The ground dropped into a grassy, rock-strewn depression, then rose to the base of Mzatal’s palace. The path, cut in the native stone, alternated flat and stairs. The structure itself hugged the cliff face, long and narrow, two levels rising above and more dropping in tiers before the cliff. Glass. Lots and lots of glass. Lots—likely the resinous demon-glass. It even comprised the low walls of the long balconies that ran the length of each level and wrapped around the near end of the two above the cliff. Whatever wasn’t glass was the ubiquitous dark basalt of the surrounding terrain. A waterfall cascaded from the midst of the structure, plummeting to the sea below. On a verdant sward behind the palace, a thick, flat-topped column about three stories tall and of the same basalt as the palace and cliffs shone as though highly polished. I’d obviously stopped and stared because it took a tug on my arm from Gestamar to get me moving again.

Ahead, Mzatal waited, eyes on me, keen and assessing as I approached. “Your affinity for the grove deepens,” he said, as casually as if he’d said, “your hair is brown.” But there was a querying penetration to it, a hint that he fully intended to peel back the why of it.

“Yeah, well…I like trees,” I said, giving a shrug. What the hell was I supposed to say?

He wasn’t buying my nonchalance. His eyes remained hard on me for a moment, then he shifted his attention to Idris. “Prepare a trancing diagram.” He proceeded to rattle off parameters that I couldn’t understand but that apparently made perfect sense to the young summoner. Idris asked for a few clarifications that also sounded like gibberish to me, then took off toward the palace at a light jog.

Mzatal returned his shrewd gaze to me. “We will see if this affinity connects to anything.” He lowered his head. “Or anyone,” he added, and there was no mistaking the vehemence behind the words.

“It doesn’t connect to anything or anyone,” I shot back. “It’s just bunch of damned trees,” I said in a stunning display of brilliance as I jerked my fingers through my hair. “Look, you don’t have to do more fucked up ritual crap on me.” The purification thing had hurt enough.

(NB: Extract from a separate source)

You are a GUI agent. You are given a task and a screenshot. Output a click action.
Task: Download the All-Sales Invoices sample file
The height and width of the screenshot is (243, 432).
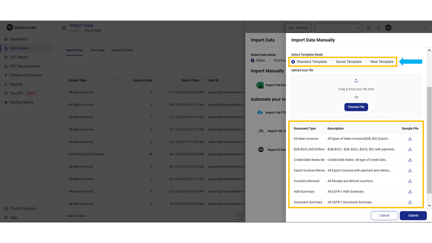coord(410,139)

“You know—intimately—it is much more than that,” he replied, returning to unruffled calm as he pivoted away, clasped his hands behind his back, and headed up the path toward the palace. “I do that which must be done.”

“Hurting me?” I demanded, not moving. “You must do that?” Gestamar set his hands on my shoulders to move me along but went still as Mzatal opened one hand behind his back.

Cold sliced through me at that simple gesture. I knew in that instant that he could pull power and strike before I’d ever sense it coming.

He faced me. “What I do, I do with purpose.” He stepped closer. “Pain is at times a purpose unto itself,” he continued, black menace flowing through his voice. “And, at times, a byproduct of a greater purpose.”

Instinct screamed at me to back away from the coiled peril before me, but with Gestamar behind me I had no choice but to stand and face it. “Easy for you to say when you’re the one dealing it out,” I said, even managing to give a lift of my chin.

“It is easy to say because it is truth.” He turned and continued up the path. “Bring her if she chooses not to walk on her own.”

I snarled at his back. “I can walk,” I muttered, and reluctantly did so, though fear of the unknown twisted in my belly. Asshole. I hated this. Hated being scared all the time. And I especially hated not knowing what the hell was in store for me. About the only thing I could be sure of was that it would only be harder for me if I resisted. Mzatal didn’t need my compliance. He was being damn near generous by allowing me the chance to cooperate and avoid humiliation or discomfort.